PROBLEM DETAILS:
Copy each line of the records that holds the string "target".
INFORMATION PROVIDED Block Start
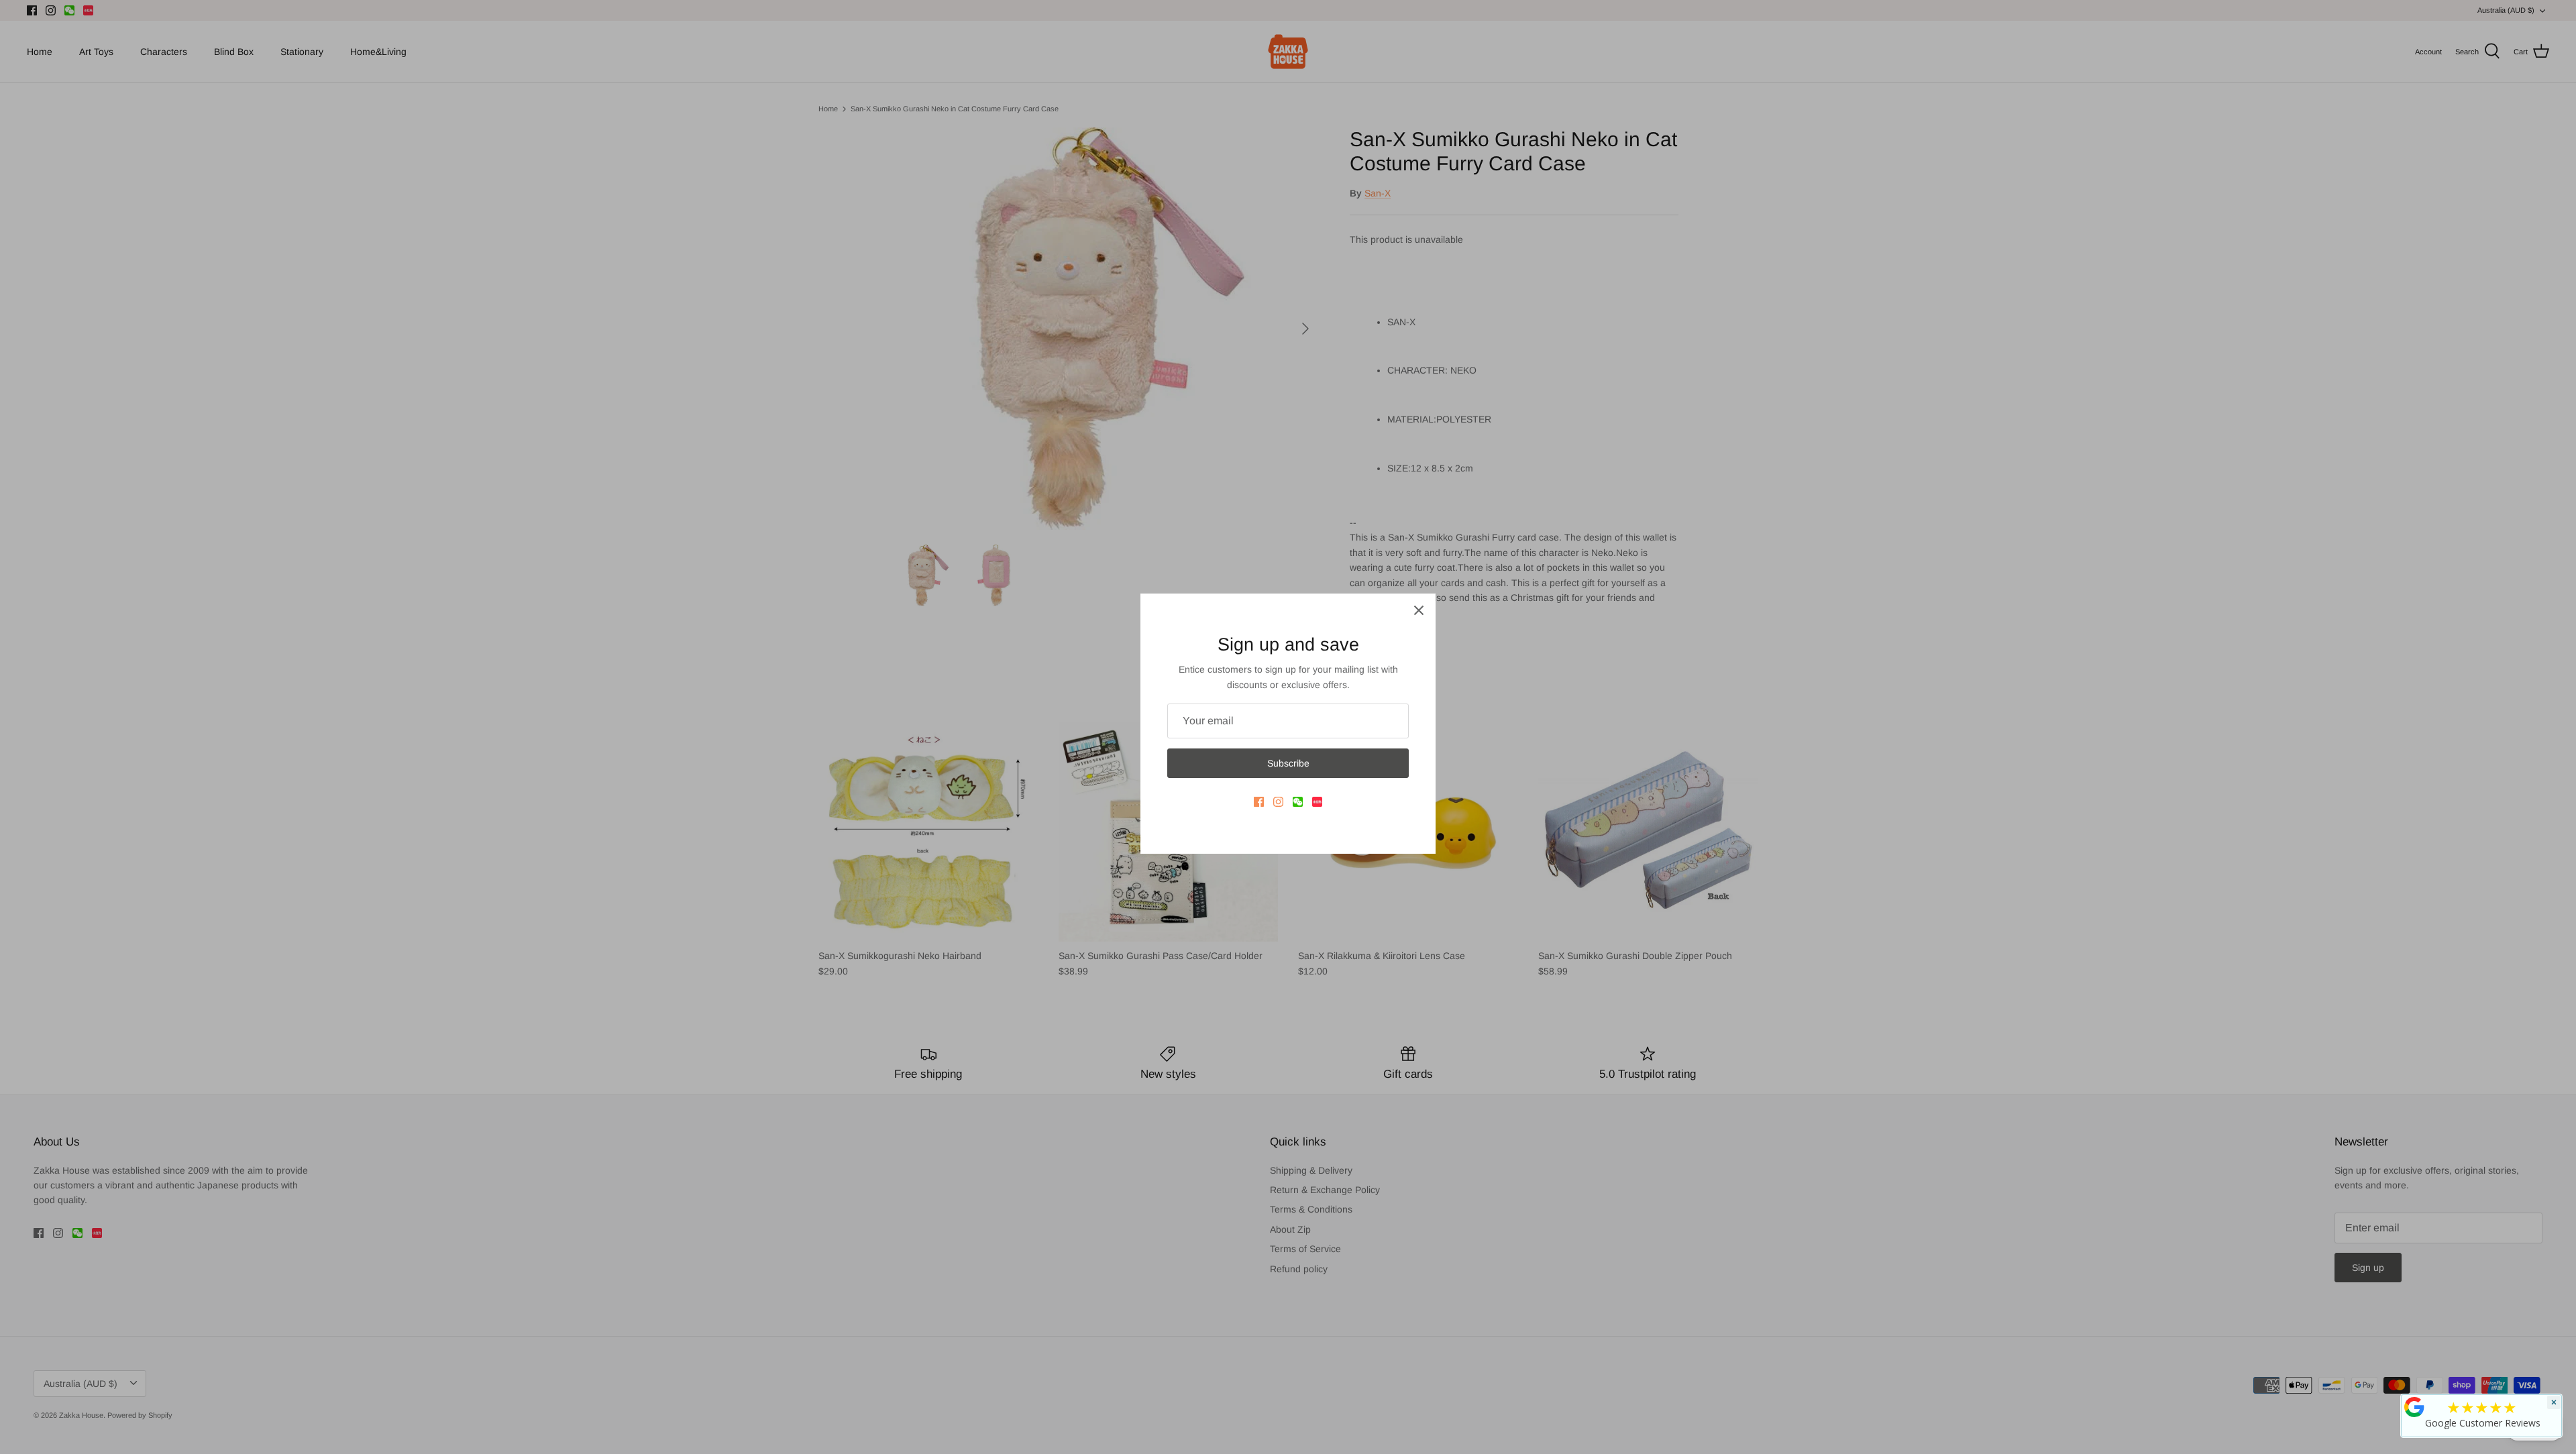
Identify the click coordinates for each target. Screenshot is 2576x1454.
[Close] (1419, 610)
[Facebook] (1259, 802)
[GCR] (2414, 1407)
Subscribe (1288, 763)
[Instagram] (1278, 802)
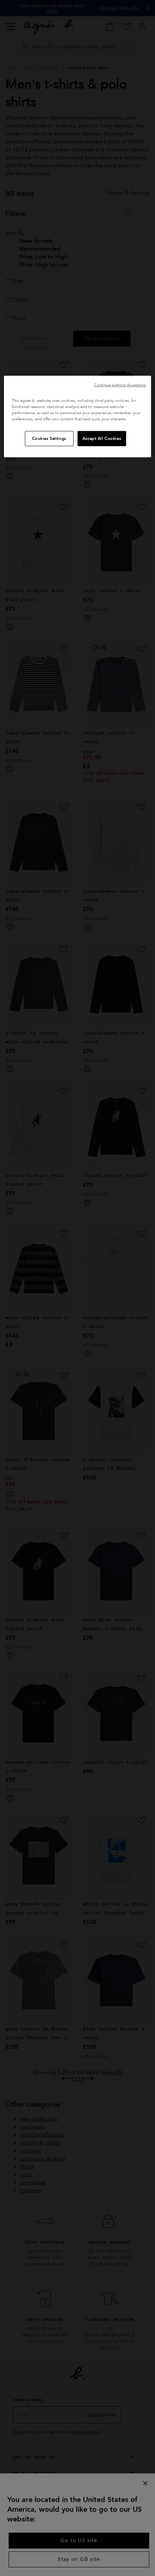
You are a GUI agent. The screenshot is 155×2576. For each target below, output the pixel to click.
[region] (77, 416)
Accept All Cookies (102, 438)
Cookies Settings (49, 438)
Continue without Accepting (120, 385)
INFORMATION PROVIDED Block End
SOLUTION TO THE EXERCISE:
Identify the click coordinates for each target. Screenshot is 2576x1454.
You are a GUI agent. The screenshot is 155×2576. For each target below, output the pixel to click.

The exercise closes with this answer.